Wearable Estimation of Heart Rate Recovery to Physical Activity During Daily Life in Patients with Recurrent Major Depressive Disorder

Alberto Barquero ruiz1, Esther Garcia Pages2, Spyridon Kontaxis3, Sara Siddi4, Josep Maria Haro5, Nicholas Cummins6, Srinivasan Vairavan7, matthew hotopf8, Femke Lamers9, Brenda Pennix10, richard dobson8, Vaibhav Narayan11, Raquel Bailón12, Pablo Armañac-Julián13
1universidad de Zaragoza, 2Center for Biomedical Research Network – Bioengineering, (CIBER-BBN), Spain. Microelectronics and Electronic Systems, Autonomous University of Barcelona, Spain., 3Biomedical Research Networking Centre on Bioengineering, Biomaterials and Nanomedicine, 4Parc Sanitari Sant Joan de D´eu, Sant Joan de D´eu Foundation, CIBERSAM, University of Barcelona, Spain., 5Parc Sanitari Sant Joan de D´eu, Sant Joan de D´eu Foundation, CIBERSAM, University of Barcelona, Spain, 6King's College London, 7Research and Development in Information Technology, Janssen Research & Development, LLC, Titusville, NJ, USA, 8King's College London, Institute of Psychiatry, Psychology and Neuroscience, London, UK., 9Department of Psychiatry, Amsterdam UMC, Vrije Universiteit, the Netherlands.
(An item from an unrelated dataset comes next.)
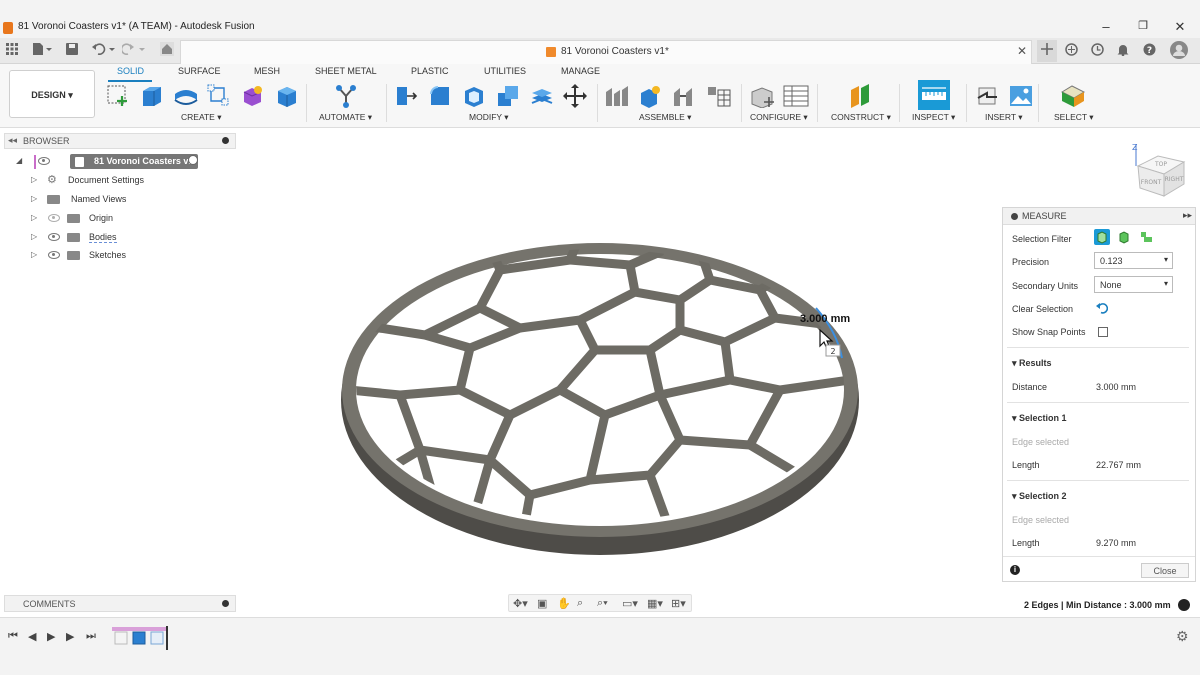 The image size is (1200, 675). I want to click on measure-panel-header: MEASURE ▸▸, so click(1099, 216).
Amsterdam Public Health Research Institute, the Netherlands., 10Department of Psychiatry, Amsterdam UMC, Vrije Universiteit, the Netherlands, 11School of Psychology, University of Sussex, Falmer, UK., 12I3A, IIS, Universidad de Zaragoza, CIBER-BBN, 13BSICoS, University of Zaragoza


Abstract

This study investigates wearable estimation of heart rate recovery (HRR) to free-living physical activity in 529 patients with recurrent Major Depressive Disorder (MDD) using data from wrist-worn wearable devices (Fitbit) over a 2-year period. Depression is associated with autonomic nervous system dysregulation and increased cardiovascular risk. Our hypothesis was that HRR would be lower in patients with more severe depressive symptoms, and that surrogate physiological markers derived from wearables could complement clinical evaluations. Heart rate (HR) and step count data were continuously collected from the wearables. Depression severity was assessed biweekly using the Patient Health Questionnaire-8 (PHQ-8). Periods of physical activity were automatically detected from step count data using predefined criteria. To analyze HRR, we applied bivariate phase rectified signal averaging (BPRSA), estimating parameters characterizing HR response to physical exertion for each patient and PHQ-8 score. Univariate analyses did not show statistically significant differences in HRR across depression severity levels consistently, and a multivariate TabPFN model was able to classify patients with and without depressive symptoms with 53.82\% accuracy (AUC = 0.5876). Our results suggest that the relationship between HRR to free-living physical activity and depression severity is not straightforward, although further studies should investigate its potential for monitoring cardiovascular risk in these patients.